St. Louis Taunts Alabama on Immigration Law
The St. Louis-based Post-Dispatch newspaper has published a taunting editorial in the form of an open letter to Mercedes-Benz, suggesting they move manufacturing to Missouri.
This follows the embarrassing arrest of a Mercedes executive under Alabama’s harsh immigration law.
Since that arrest, there’s been another car company manager arrest. This time from another of the state’s big investors, Honda.
He was carrying his working visa, passport and an international driving license but this wasn’t enough under the new law to avoid him being ticketed, though unlike the Mercedes executive, he wasn’t taken to jail. A judge later dismissed the ticket.
Alabama law enforcement are putting all cops through four hours of training because the immigration law (which has had several clauses successfully challenged in court) has ’caused confusion across the state,’ according to Alan Benefield, head of the Alabama Police Officers’ Standards and Training Commission.
The arrests have led the Wall Street Journal to report that:
Negative publicity stemming from Alabama’s new anti-illegal immigrant law threatens to complicate the state’s efforts to continue luring foreign investment, some business leaders say.
Honda has 4,000 employees in Alabama with an investment of about $1.4 billion.
Agricultural is already devastated, with tomatoes rotting in the fields after Hispanic pickers fled.
Now the Birmingham Post reports that:
Alabama’s construction industry is losing jobs faster than almost every state in the nation, and industry experts say some of the losses are due to the state’s strict new immigration law.
Joey Kennedy writes for The Birmingham News that it isn’t just undocumented workers fleeing which is causing labor shortages, but documented ones who don’t want harassment and that other Alabamans aren’t stepping in to fill vacated jobs.
But according to Republican Gov. Robert Bentley, everything’s fine.
“We have had some unfortunate incidents that certainly look bad. But we are continuing to recruit jobs to the state. We have announcements that will be coming up very soon,” Bentley said in response to questions about the arrests.

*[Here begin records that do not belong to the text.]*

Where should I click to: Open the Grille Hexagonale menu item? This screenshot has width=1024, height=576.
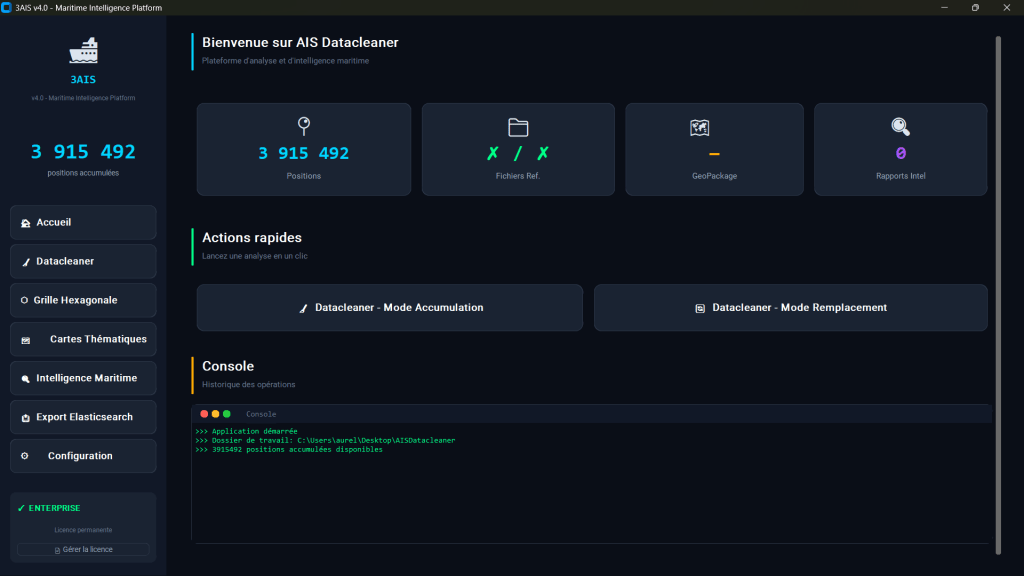tap(83, 300)
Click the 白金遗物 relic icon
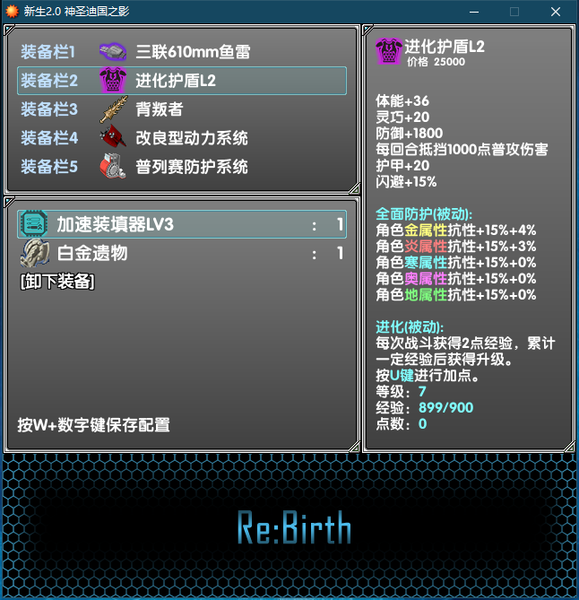Image resolution: width=579 pixels, height=600 pixels. [35, 253]
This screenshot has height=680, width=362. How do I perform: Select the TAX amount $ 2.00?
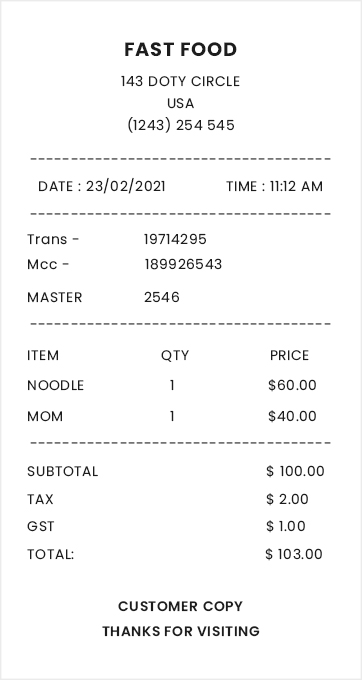[x=287, y=499]
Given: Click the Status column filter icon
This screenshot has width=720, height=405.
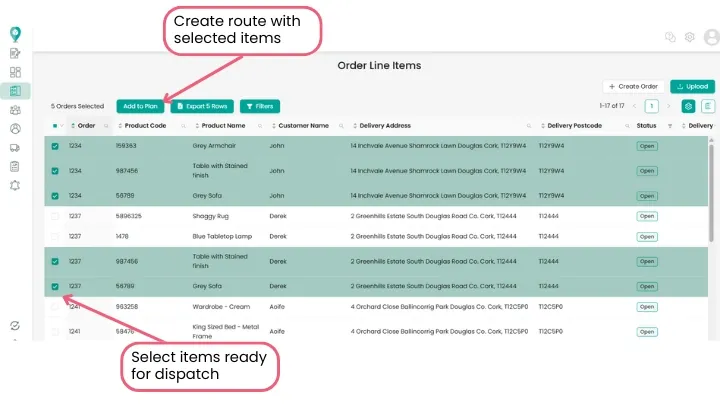Looking at the screenshot, I should coord(670,126).
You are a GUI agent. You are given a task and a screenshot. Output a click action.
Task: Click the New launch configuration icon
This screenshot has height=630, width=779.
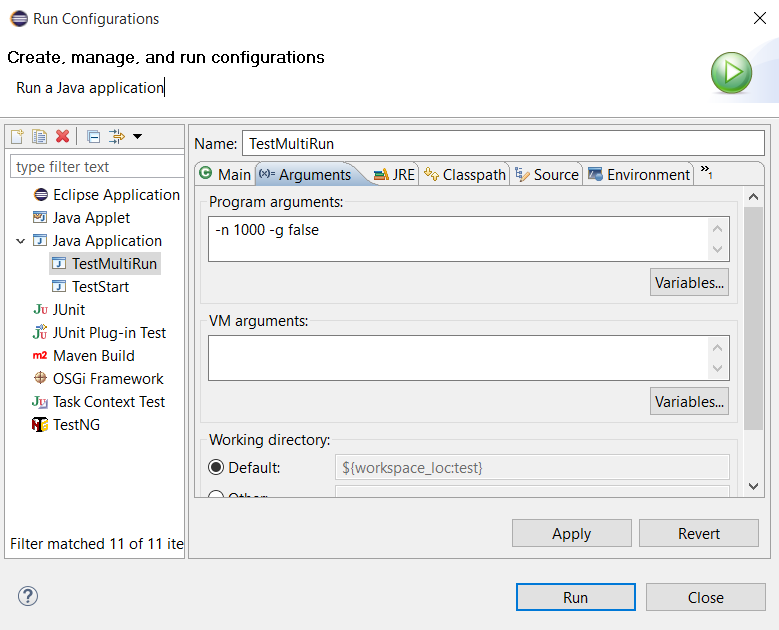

And despite all the negative reporting, new polling shows that Alabamans continue to support the law, although polls suggest that many want the law revised.
Mocking this sunshine opinion on the law’s impact, The Post-Dispatch writes to Alabama’s big job providers:
Our state has many advantages over Alabama. We are the Show-Me State, not the “Show me your papers” state. Our Legislature is hostile on the immigration issue, but not as hostile as Alabama’s or Arizona’s.
Unlike in Alabama, our law enforcement officials won’t check immigration status unless presenting you for incarceration on other offenses. In St. Louis, we not only welcome immigrants (outside of Valley Park), but we have a proud German heritage.
In contrast with Alabama, your bosses and workers will get comfortable, gentle, leisurely treatment, they write, using the German word:
You’ve got two choices. Either ask your executives to carry their immigration papers at all times, or move to a state that understands gemüchlichkeit.